Four Years Later: Remembering America’s Largest Tornado Outbreak
The date April 27th, 2011 will always be remembered by residents of many Southeastern states, particularly in hardest-hit Alabama. Four years ago, the largest recorded tornado outbreak in U.S. history claimed over 300 lives and caused billions of dollars worth of damage, leaving a permanent physical and psychological scar for many across the Southeast.
The four-day outbreak peaked on April 27th but also featured numerous tornadoes the two days prior and the day after, but it was on April 27th where an astonishing 211 tornadoes – nearly double the second-highest recorded tornado day – touched the ground, including over a dozen EF-4 and EF-5 tornadoes that mostly ripped through Mississippi and Alabama but impacted nearly every state in the eastern half of the country.

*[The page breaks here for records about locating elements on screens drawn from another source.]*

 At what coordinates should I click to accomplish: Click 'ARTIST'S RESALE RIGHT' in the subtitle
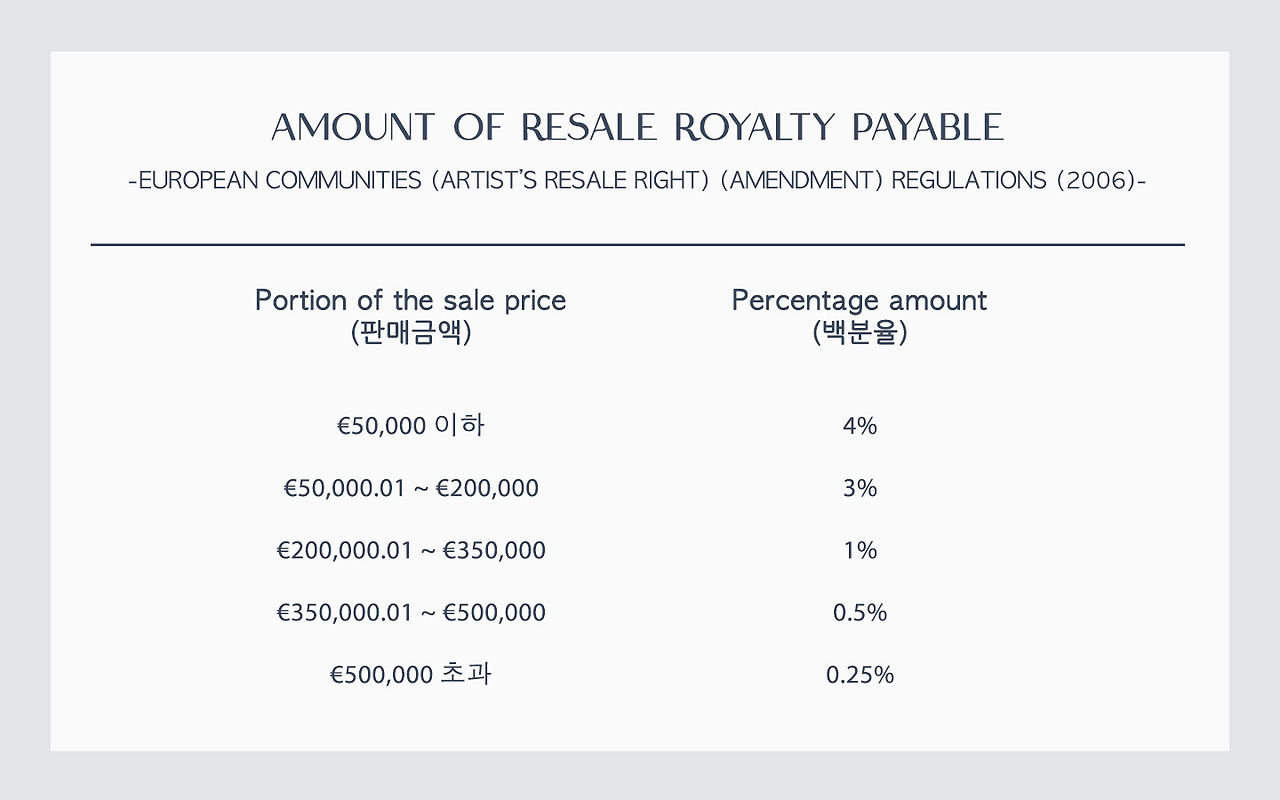(569, 181)
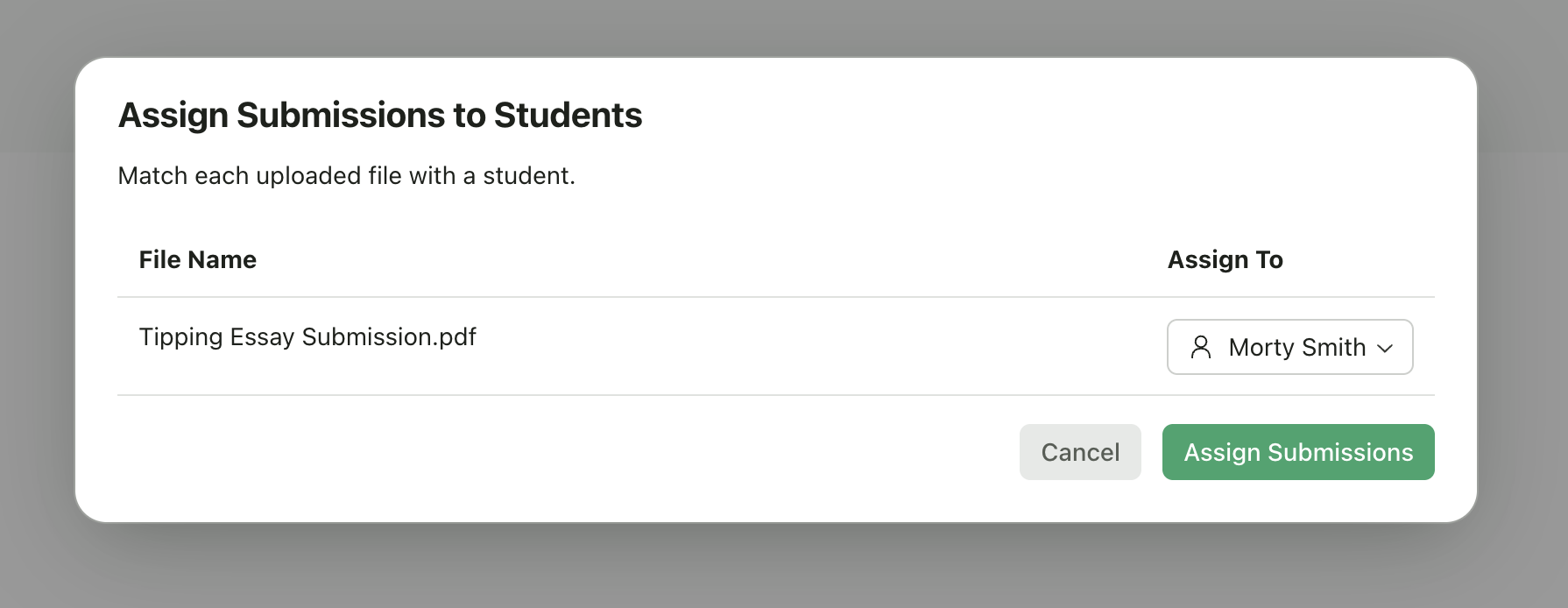Image resolution: width=1568 pixels, height=608 pixels.
Task: Click the File Name column header
Action: 197,259
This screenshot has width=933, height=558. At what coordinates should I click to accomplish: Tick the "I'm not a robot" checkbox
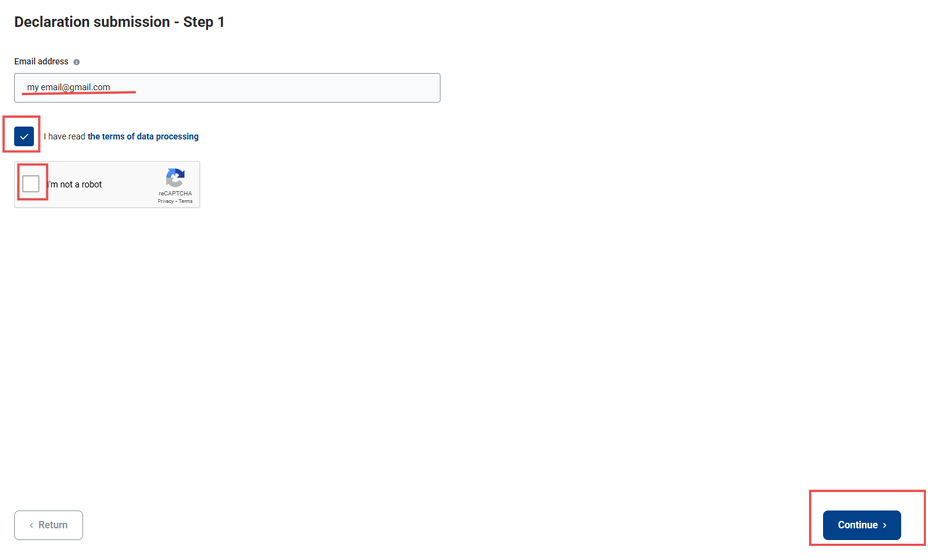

Over 200 Alabamians lost their lives on April 27th, when massive tornadoes leveled parts of Tuscaloosa, Cullman and Hackleburg. Wind speeds in the EF-5 Hackleburg (Marion County) tornado were estimated at over 200 miles an hour.
April 27th – particularly for those in Alabama – is no longer just a day; rather, the simple mention of that date elicits the pain and suffering of so many from America’s greatest one-day tornado outbreak.
Our thoughts are with those impacted and with the memories of those lost on that tragic day.